▶ **Data for this exercise**:
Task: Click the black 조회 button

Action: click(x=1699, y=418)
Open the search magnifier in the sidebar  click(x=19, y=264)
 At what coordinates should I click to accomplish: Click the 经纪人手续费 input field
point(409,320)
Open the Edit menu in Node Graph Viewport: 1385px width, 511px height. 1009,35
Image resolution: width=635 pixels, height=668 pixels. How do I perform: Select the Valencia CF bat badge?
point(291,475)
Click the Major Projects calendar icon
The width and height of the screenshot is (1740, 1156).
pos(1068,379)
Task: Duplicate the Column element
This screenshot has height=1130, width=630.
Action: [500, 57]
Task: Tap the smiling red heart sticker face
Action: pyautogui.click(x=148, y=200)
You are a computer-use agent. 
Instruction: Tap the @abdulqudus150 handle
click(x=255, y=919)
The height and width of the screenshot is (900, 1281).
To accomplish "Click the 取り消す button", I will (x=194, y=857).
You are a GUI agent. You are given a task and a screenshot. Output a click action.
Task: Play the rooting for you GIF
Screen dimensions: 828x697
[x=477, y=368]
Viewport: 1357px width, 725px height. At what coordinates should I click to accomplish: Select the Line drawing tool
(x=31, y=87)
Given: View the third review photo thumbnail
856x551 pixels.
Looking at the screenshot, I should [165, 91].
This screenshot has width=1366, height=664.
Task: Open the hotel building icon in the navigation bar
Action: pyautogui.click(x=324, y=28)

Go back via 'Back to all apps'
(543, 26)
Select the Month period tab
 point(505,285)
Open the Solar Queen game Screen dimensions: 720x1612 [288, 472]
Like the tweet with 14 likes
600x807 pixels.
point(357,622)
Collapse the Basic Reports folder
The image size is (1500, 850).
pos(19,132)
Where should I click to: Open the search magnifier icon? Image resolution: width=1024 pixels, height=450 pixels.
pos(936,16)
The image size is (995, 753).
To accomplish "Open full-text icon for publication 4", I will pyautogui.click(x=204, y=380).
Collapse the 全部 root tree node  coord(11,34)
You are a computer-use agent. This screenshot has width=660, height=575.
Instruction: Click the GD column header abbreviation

▶ **Required work**: Output every record above in full, exactly as it reads.

▶ **Answer space**:
Task: Click the black 조회 button

Action: click(x=1699, y=418)
Open the search magnifier in the sidebar  click(x=19, y=264)
 At what coordinates should I click to accomplish: Click the 经纪人手续费 input field
point(409,320)
Open the Edit menu in Node Graph Viewport: 1385px width, 511px height. 1009,35
Image resolution: width=635 pixels, height=668 pixels. How do I perform: Select the Valencia CF bat badge?
point(291,475)
Click the Major Projects calendar icon
The width and height of the screenshot is (1740, 1156).
pos(1068,379)
Task: Duplicate the Column element
This screenshot has height=1130, width=630.
Action: [500, 57]
Task: Tap the smiling red heart sticker face
Action: pyautogui.click(x=148, y=200)
You are a computer-use agent. 
Instruction: Tap the @abdulqudus150 handle
click(x=255, y=919)
The height and width of the screenshot is (900, 1281).
To accomplish "Click the 取り消す button", I will (x=194, y=857).
You are a GUI agent. You are given a task and a screenshot. Output a click action.
Task: Play the rooting for you GIF
Screen dimensions: 828x697
[x=477, y=368]
Viewport: 1357px width, 725px height. At what coordinates should I click to accomplish: Select the Line drawing tool
(x=31, y=87)
Given: View the third review photo thumbnail
856x551 pixels.
Looking at the screenshot, I should [165, 91].
This screenshot has width=1366, height=664.
Task: Open the hotel building icon in the navigation bar
Action: pyautogui.click(x=324, y=28)

Go back via 'Back to all apps'
(543, 26)
Select the Month period tab
 point(505,285)
Open the Solar Queen game Screen dimensions: 720x1612 [288, 472]
Like the tweet with 14 likes
600x807 pixels.
point(357,622)
Collapse the Basic Reports folder
The image size is (1500, 850).
pos(19,132)
Where should I click to: Open the search magnifier icon? Image resolution: width=1024 pixels, height=450 pixels.
pos(936,16)
The image size is (995, 753).
To accomplish "Open full-text icon for publication 4", I will pyautogui.click(x=204, y=380).
Collapse the 全部 root tree node  coord(11,34)
You are a computer-use agent. This screenshot has width=660, height=575.
Instruction: Click the GD column header abbreviation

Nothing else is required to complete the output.